Coreopsis print, dip in different limes

Coreopsis print, dip in different limes, L-R Calc hydroxide lime, pickling lime and dipped.

This has been the summer of limes.  I’ve enjoyed key lime pie.  And, limeade.  A lot of limes, but then I was born a limey (in Great Britain!!)

And, oh, yes…lime on fabric.  I’ve been printing on fabric using Michel Garcia’s DVD “Natural Dye Workshop.”  The method has the fabric painted/printed with a solution, including lime and then it’s dipped in a vat of natural dye.  Michel’s recipe calls for lime, vinegar and alum.  Or for a dark version, use lime, ferrous sulfate and vinegar.
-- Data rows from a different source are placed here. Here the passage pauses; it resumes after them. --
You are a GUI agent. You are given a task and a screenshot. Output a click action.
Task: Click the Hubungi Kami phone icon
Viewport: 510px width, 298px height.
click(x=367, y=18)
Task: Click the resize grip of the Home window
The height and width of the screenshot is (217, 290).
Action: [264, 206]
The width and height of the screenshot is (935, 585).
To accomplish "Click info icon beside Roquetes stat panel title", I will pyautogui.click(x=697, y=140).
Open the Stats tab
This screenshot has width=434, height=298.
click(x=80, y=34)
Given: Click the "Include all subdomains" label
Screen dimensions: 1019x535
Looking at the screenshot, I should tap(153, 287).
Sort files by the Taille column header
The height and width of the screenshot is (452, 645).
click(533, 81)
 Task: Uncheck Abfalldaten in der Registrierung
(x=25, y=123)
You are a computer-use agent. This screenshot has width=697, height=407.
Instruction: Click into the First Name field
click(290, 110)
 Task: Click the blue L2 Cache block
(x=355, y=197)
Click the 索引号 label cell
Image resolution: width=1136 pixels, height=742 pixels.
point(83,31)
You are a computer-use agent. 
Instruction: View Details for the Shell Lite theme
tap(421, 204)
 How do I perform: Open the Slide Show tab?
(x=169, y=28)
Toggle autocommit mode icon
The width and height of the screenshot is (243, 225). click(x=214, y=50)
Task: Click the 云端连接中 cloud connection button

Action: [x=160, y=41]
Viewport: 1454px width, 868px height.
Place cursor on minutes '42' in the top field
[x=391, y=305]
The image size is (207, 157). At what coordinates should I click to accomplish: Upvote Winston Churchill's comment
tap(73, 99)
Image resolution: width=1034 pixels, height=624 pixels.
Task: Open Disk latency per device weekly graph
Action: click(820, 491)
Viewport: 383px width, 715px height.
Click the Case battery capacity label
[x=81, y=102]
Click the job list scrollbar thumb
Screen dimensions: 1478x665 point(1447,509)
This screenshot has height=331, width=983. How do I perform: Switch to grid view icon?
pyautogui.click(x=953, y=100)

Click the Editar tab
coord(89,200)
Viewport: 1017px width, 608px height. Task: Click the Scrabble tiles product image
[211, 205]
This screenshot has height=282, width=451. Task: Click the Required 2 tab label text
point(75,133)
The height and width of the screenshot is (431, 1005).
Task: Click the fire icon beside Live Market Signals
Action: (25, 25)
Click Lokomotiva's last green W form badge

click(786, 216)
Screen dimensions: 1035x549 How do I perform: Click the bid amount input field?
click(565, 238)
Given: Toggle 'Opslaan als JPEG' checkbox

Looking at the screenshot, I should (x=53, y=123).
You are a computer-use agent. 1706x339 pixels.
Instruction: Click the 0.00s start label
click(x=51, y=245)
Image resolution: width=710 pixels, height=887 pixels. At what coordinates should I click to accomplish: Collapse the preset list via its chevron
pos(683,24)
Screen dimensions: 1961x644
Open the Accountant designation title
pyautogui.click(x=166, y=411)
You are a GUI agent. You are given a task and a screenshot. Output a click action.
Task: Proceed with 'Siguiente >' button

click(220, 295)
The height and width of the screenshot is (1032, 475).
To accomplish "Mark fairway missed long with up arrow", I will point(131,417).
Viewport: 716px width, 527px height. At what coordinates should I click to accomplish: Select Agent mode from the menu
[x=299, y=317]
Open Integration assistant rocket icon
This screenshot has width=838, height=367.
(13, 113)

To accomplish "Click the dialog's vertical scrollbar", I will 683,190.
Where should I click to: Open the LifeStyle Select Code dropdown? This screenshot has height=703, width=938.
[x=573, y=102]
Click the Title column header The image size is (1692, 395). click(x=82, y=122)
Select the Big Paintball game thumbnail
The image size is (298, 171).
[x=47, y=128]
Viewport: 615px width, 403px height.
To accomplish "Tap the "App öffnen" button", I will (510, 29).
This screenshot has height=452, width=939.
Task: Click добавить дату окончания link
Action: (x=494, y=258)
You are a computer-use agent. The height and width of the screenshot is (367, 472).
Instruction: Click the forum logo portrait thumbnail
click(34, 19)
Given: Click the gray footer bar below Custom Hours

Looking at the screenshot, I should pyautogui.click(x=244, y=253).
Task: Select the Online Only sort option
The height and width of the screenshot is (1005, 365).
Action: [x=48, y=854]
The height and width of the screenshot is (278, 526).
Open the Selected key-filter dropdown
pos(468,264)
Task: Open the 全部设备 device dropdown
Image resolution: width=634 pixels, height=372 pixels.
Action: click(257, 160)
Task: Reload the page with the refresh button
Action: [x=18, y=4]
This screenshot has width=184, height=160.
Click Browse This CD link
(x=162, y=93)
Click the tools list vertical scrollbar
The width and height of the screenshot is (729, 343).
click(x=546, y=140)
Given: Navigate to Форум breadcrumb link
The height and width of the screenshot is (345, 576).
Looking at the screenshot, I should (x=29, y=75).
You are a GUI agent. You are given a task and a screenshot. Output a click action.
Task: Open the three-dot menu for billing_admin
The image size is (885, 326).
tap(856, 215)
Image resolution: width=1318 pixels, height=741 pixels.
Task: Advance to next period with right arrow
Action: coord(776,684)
Sounds simple.  And, maybe it is for folks smarter than I am.

Without going into all the details, these are the limes that I have used, and the result when dyeing coreopsis:

  • Mrs. Wages Pickling Lime==> dim color, stronger sometimes purply background color
  • Fast Acting Lime/Calcium Carbonate from the garden section of my local box store==> best color, alkaline and bubbles/foams in the vinegar
  • Hydrated Lime/Calcium Hydroxide from my local nursery==> dim color, stronger sometimes purply background color
  • Ground Lime stone from my local nursery==>  Fuhgeddaboudit!!  Save it for the garden!!

My goal has been to find the best lime and to get the strong orange that coreopsis will give when dipped.  I’ve learned that different limes work differently.  The background will be more or less dark.  I’ve experimented with more or less alum.  And, more and less lime.  I’ve found that iron has a big effect–the tannin in the plant material grabs the color and darkens the dye bath.  And that the alkalinity changes the dye bath color–I’ve added soda ash and noted the difference with calcium hydroxide.  Calcium carbonate gives the strongest color and the background is more yellowy.

I’m still working on getting that deep orange when I dip the fabric!